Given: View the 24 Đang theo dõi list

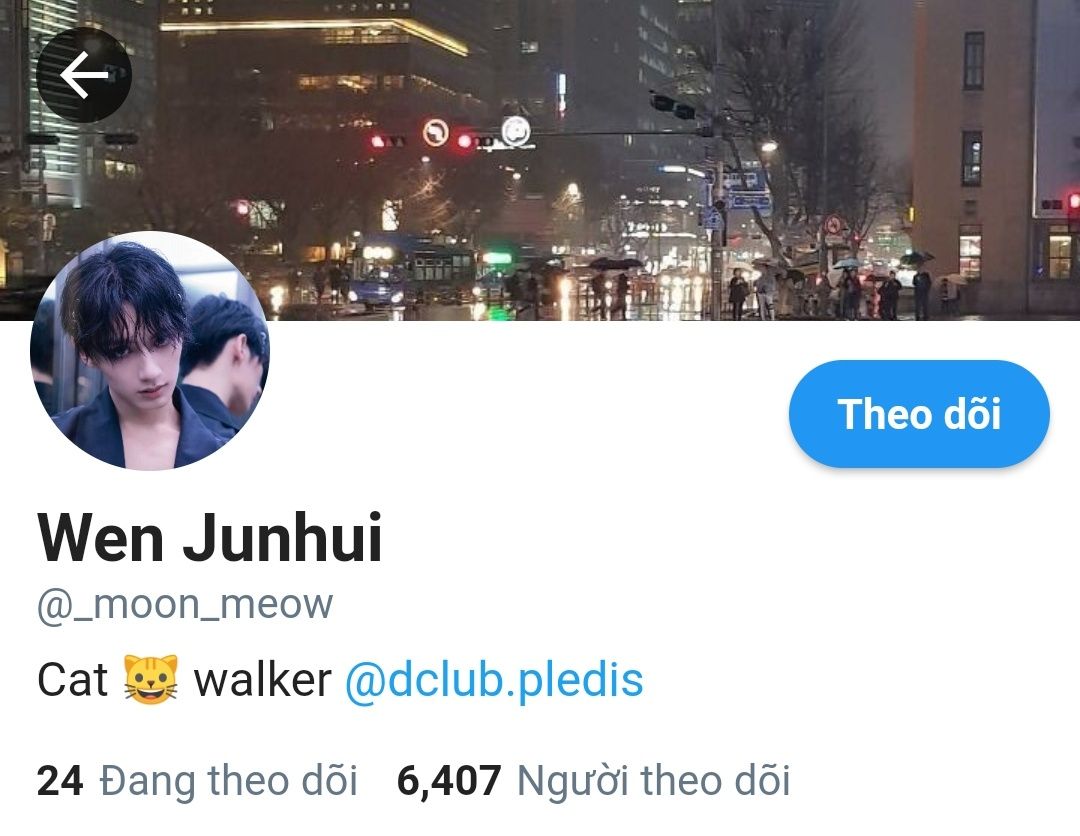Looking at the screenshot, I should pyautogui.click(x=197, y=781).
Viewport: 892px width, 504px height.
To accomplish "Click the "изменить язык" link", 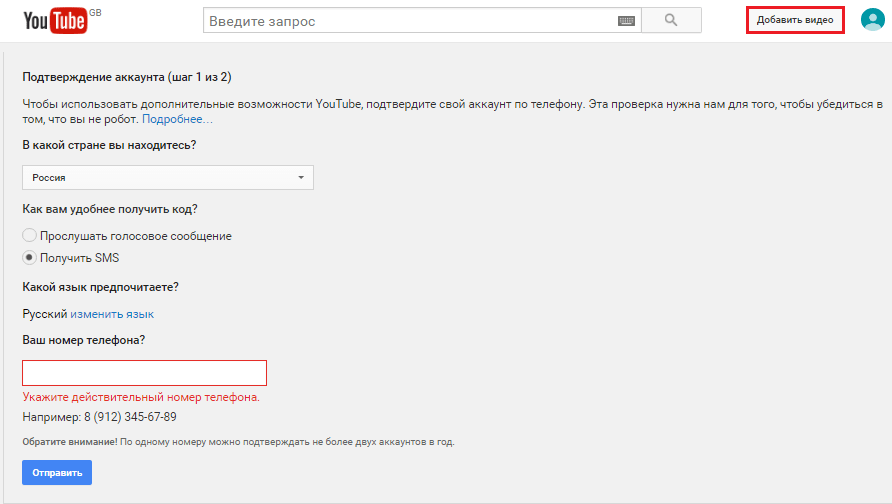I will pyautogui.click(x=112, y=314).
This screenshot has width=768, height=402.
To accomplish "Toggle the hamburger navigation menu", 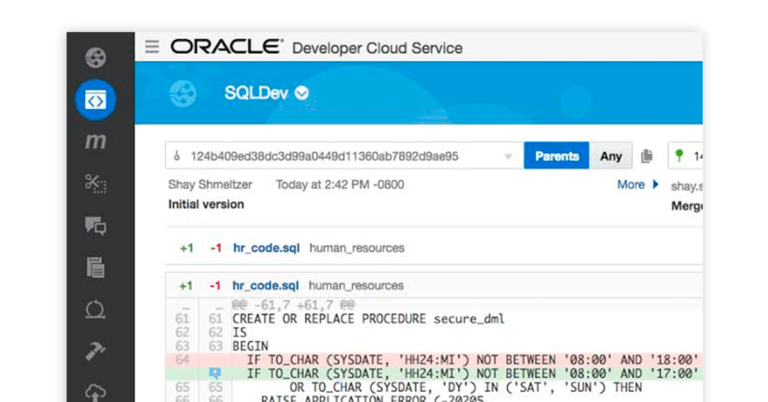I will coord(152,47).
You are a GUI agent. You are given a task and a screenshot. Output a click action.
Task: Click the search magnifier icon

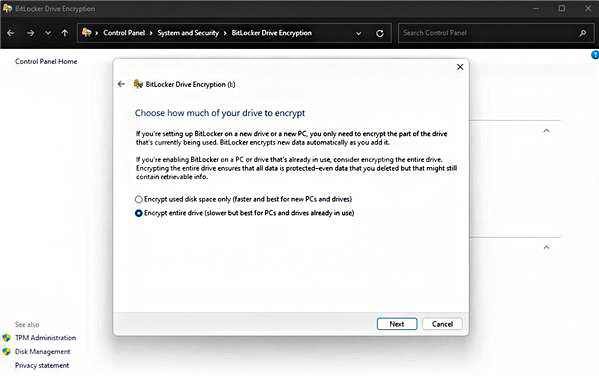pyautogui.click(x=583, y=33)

::::::::

## Goal
Which lines in the rows above contain the string "width", matching case exactly? Report each of those lines in full.

## Task result
Viewport: 892px width, 504px height.
This screenshot has width=768, height=402.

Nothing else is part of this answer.